Eyeing 10 % agriculture growth

Madhya Pradesh government says it is set to clock a 10 per cent farm growth this time — thanks to both state and Central schemes,steps like bonus over and above the MSP,and its agriculture becoming resilient to the vagaries of nature

Written by Milind Ghatwai | Bhopal | Published: January 13, 2012 3:21:25 am

For a sprawling state with 11 agro-climatic regions,Madhya Pradesh has set for itself an ambitious target of 10 per cent growth in agriculture — its backbone that accounts for nearly one-quarter of the state GDP.

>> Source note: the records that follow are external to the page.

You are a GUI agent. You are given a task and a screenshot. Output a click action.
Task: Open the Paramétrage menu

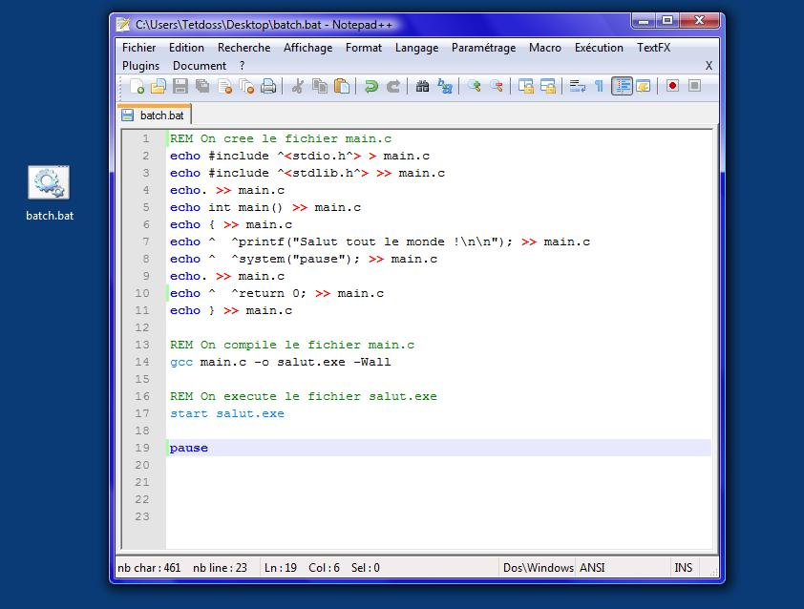(483, 48)
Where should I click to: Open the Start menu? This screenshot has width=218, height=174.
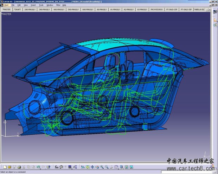pyautogui.click(x=6, y=5)
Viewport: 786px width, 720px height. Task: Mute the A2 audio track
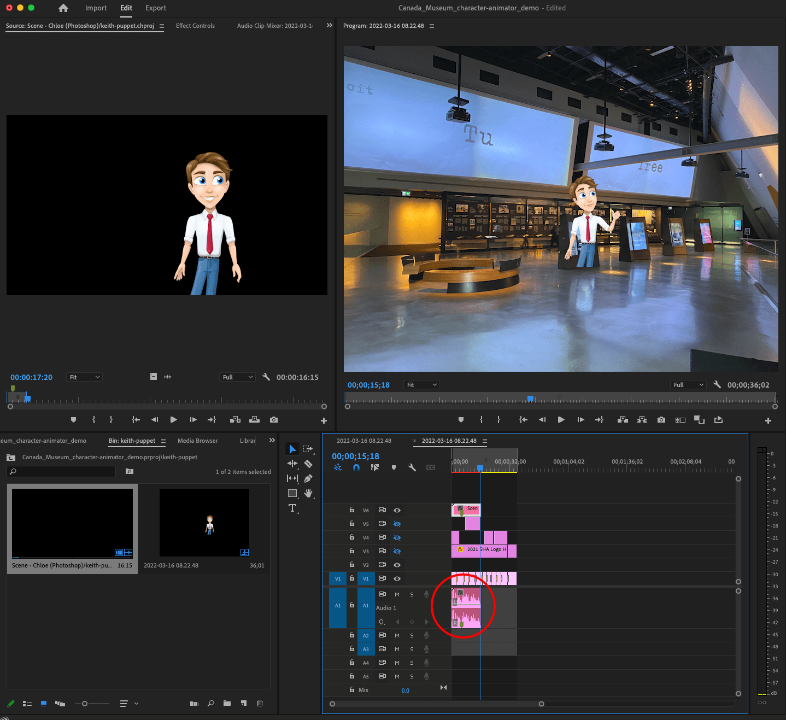click(397, 635)
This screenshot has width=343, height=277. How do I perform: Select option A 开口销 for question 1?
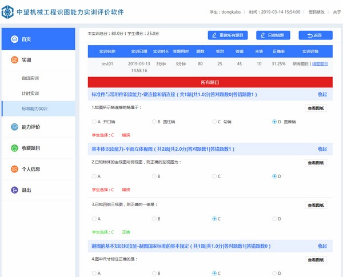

The state’s optimism stems from its record production of wheat,soybean,rice and gram among other crops in the recent years,which it attributes to a mix of better implementation of state and central schemes,and populist measures like giving bonus over and above the MSP (Minimum Support Price).

The government claims that agriculture has become resilient to rainfall and despite dry spells in the last few years,the average production is still a cause for cheer,an achievement in a state that used to once record negative growth.

It’s equally true that the state’s untapped potential was so high that growth and production are easily noticed unlike traditional performers like Punjab and Haryana.

Interestingly,farmers from Punjab have a small role in boosting production in MP. Lured by the availability of cheap land,hundreds of them sold their ancestral land and purchased vast tracts in MP,where they have now settled and making the best of their experience back home.

“The state received very good rainfall last year and enough surface water is available. While wheat acreage has grown by 15 per cent,gram acreage has gone up by a whopping 50 per cent,” says Commissioner (Statistics) Dr S P Sharma about the state’s optimism that was recently conveyed to the Planning Commission.

Even today,nearly 65 per cent agriculture is rain-fed in MP. The government says it has brought one lakh hectare area under irrigation in the last eight years. Giving it a political spin,it says during the Congress-rule,between 1993 and 2003,an irrigation potential of only 2.3 lakh hectare was added.

Nearly 70 per cent population is still dependent on agriculture and becomes the government’s key priority,largely due to political compulsions. The state is still taking baby steps when it comes to industrialisation.

The increase in production of cash crops has come at the cost of traditional crops that were once the mainstay of subsistence farming.

While the government pats itself on the back for its pro-farmer policies,what has helped is the large inflow of funds from the Centre and agencies like the World Bank.

Procurement has made production visible because farmers come to mandis to offload their produce. In 2002-03 the total arrival at the mandis was 106 lakh MT,which rose to 217 lakh MT in 2010-11.

G S Kaushal,who retired as MP’s Director of Agriculture in 2004,recalls that way back in 1999-2002,the wheat production was very high but only 4.5 MT was procured. While the production was not steady,the procurement was hardly eight lakh MT in 2008.

While in 2011 the production was not very high compared to previous years,procurement was a whopping 50 lakh MT,more than half of the total produce. It was another matter that a large quantity of that wheat rotted as the state did not have enough storage space.

Sunil of Samajwadi Jan Parishad,however,views the growth story differently. He says commercialisation of agriculture has made production more visible but has not necessarily translated into better returns for farmers. The activist says farmers are getting more money but the input cost has gone up substantially and the growth does not mean proportionate rise in farmers’ income. He doubts some of the figures touted by the government while accusing state agencies of inflating area under irrigation when the actual irrigation is much less.

It’s difficult to say,he argues,whether production has increased in absolute terms because cash crops have replaced traditional crops. “Most of what was consumed in rural areas is now brought to mandis for sale.” Crops like kodo,kutki or sama are becoming extinct while the growth of soybean has come at the cost of other oilseeds like sesame or groundnut.

Despite the government’s claim of protecting the interest of farmers,it’s a common sight in many parts for them to protest about lack of electricity and fertilizers. Even the Bharatiya Kisan Sangh,a body that is affiliated to the ruling BJP,is not happy with everything that the state does. They had brought Bhopal to its knees in December 2010 by blocking its main roads with tractors and trolleys accusing the government of not taking the farmers’ cause seriously.